Write operation is also initiated by a DMA command issued from CPU (Operation A). Then the SATA controller fetches the starting address and the size of the data to be transferred from the PRD table in main memory (Operation B). With the information, the DMA in SATA controller fetches the data from the main memory (Operation E) and then transfers data appropriately from the main memory to the SSD in the order of Operation D and C. The operation sequence  $^{\rm B}\rightarrow E\rightarrow D\rightarrow C'$  is repeated until when the requested size of data is completely transferred. At the end of the DMA transfer, the SSD signals an interrupt and then write operation is completed. Unlike read operation, the write operation is performed in a sequential manner in our design. When there are two consecutive write operations, the second write operation is started only after the first write operation completely writes the data to the NAND Flash memories in the SSD. Thus, the delay due to bridges is transparently reflected to the write performance. Note that the sequential operation in write mode is for protecting write failure. The SSD may lose the first data when it is written to a bad block, if the write operation is performed in a pipelined fashion.
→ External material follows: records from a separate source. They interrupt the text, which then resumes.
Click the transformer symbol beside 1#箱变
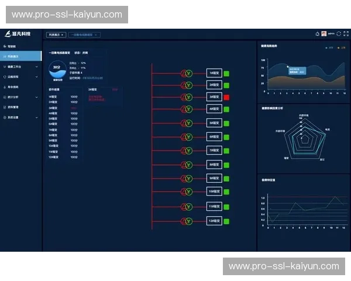This screenshot has height=281, width=351. [x=188, y=73]
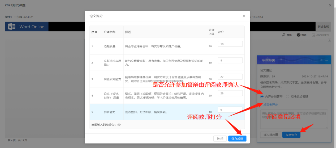
Task: Click the 选题质量 score input field
Action: pyautogui.click(x=230, y=44)
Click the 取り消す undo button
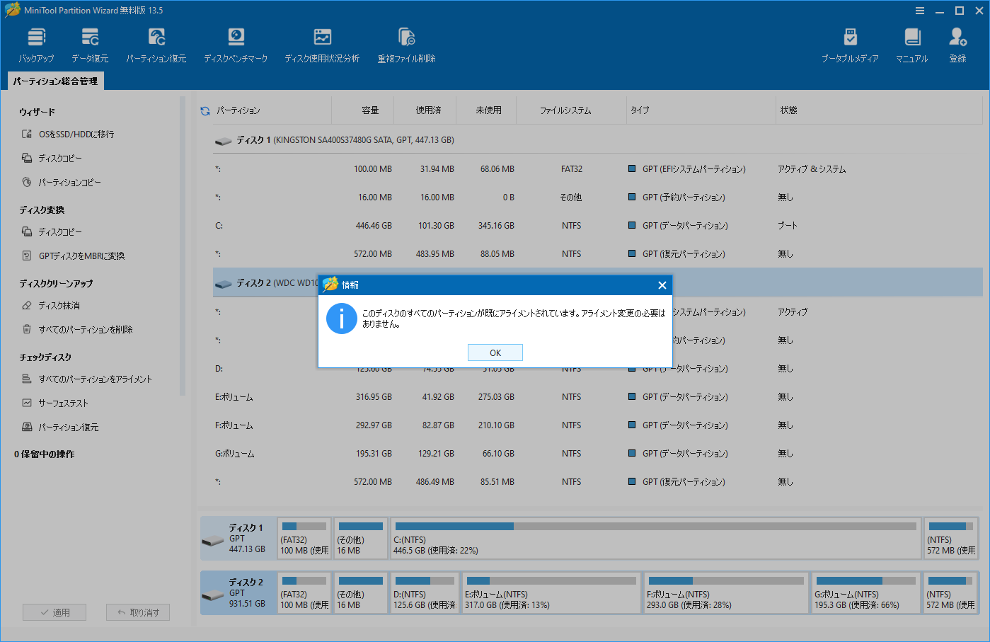Image resolution: width=990 pixels, height=642 pixels. [137, 612]
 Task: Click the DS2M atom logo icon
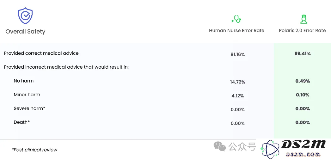pyautogui.click(x=270, y=149)
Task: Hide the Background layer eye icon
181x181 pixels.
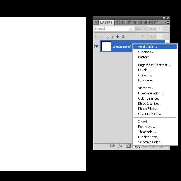Action: pyautogui.click(x=97, y=46)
# 3.4 Performance Limiting Factors

A traditional SSD replaces a HDD while keeping the same interface protocol for compatibility. Apparently, this architecture is not suitable to provide the expected performance when massive data is written to or read from the SSD for two reasons. First, every access to SSD has to pass through two bridges (North and South Bridges) meaning that the request for SSD needs to be arbitrated twice. Second, the maximum bandwidth of PATA (SATA2) is 133 (300) MB/s, hence the interface may become a bottleneck due to its insufficient bandwidth. The enhanced PC architecture in the next section resolves such issues for higher data throughput.
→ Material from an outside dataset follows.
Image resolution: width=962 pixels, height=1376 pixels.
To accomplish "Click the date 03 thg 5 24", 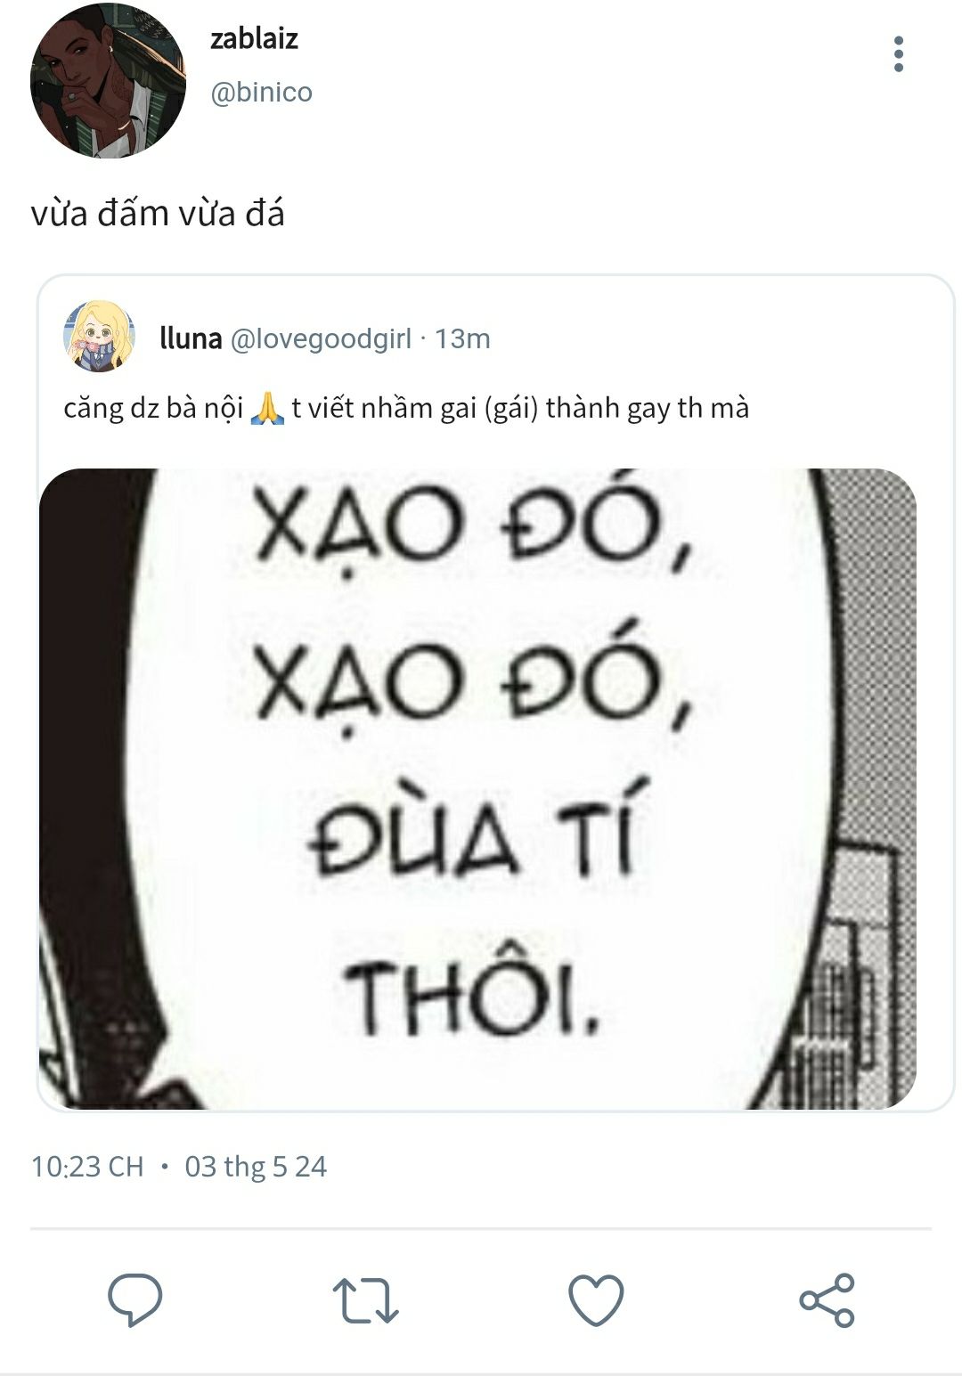I will coord(256,1167).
#### 4. Enhanced PC Architecture with SSD

#### 4.1 Overview

The block diagram of the enhanced PC architecture is shown in Fig. 2 (b). The SSD is connected to North Bridge through the DDR DRAM interface. The major advantages of this architecture are two folds. First, DDR DRAM interface provides higher bandwidth than SATA interface. Second, South Bridge is eliminated in a data path between main memory and SSD, hence the arbitration overhead is reduced. By eliminating the South Bridge, the following changes are required. The SATA controller is no longer necessary, while the DRAM controller is extended for supporting the proposed SSD. CPU issues a DMA command to the DRAM controller in North Bridge, PRD fetching and the data transfer between DRAM and SSD are also performed by DMA in DRAM controller. In case of read operation, transfer operation sequence is 'A $\rightarrow$ C $\rightarrow$ D $\rightarrow$ B $\rightarrow$ E'. And the operation sequence 'C $\rightarrow$ D $\rightarrow$ B $\rightarrow$ E' is repeated to complete data transfer. In write operation, the operation sequence is 'A $\rightarrow$ B $\rightarrow$ E $\rightarrow$ D $\rightarrow$ C'. The operation sequence 'B $\rightarrow$ E $\rightarrow$ D $\rightarrow$ C' is repeated as in read operation.
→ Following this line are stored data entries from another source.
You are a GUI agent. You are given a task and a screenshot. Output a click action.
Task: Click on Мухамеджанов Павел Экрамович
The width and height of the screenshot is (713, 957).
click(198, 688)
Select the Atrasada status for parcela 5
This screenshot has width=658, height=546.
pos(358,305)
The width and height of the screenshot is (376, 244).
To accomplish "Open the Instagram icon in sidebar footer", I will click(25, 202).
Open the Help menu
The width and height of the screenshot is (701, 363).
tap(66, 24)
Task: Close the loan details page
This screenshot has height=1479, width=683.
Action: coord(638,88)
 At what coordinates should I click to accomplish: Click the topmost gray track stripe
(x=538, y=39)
## 4.2 DDR DRAM Interface Tailored to SSD

The major challenge in this architecture is to tune the typical DDR DRAM interface to SSD from two aspects. First, typical DDR DRAMs have a fixed CAS latency meaning that the data is available on the data pins after a fixed number of clock cycles in read mode. On the contrary, the data response time of SSD is not a constant, since it has a cache buffer which greatly reduces the response time when the cache hit occurs. Second, it is necessary to convert the size of data to be transferred in the unit of burst length which is the basic unit of data transfer in DRAM.

To tackle the CAS latency issue, we introduce a DQS signaling scheme. DQS is a feedback clock defined in DDR DRAM standard protocol for the easy synchronization of data from the storage. In our scheme, DQS is asserted by SSD to inform the host machine (PC) of the data availability. Figure 3 shows how DQS signaling scheme controls the variability of data response time. Figures 3 (a) and (b) show DQS behavior when the cache hit occurs and when the cache miss occurs, respectively. More precisely, the assertion of DQS is delayed until when the data is fetched from the NAND Flash memories if the cache miss occurs.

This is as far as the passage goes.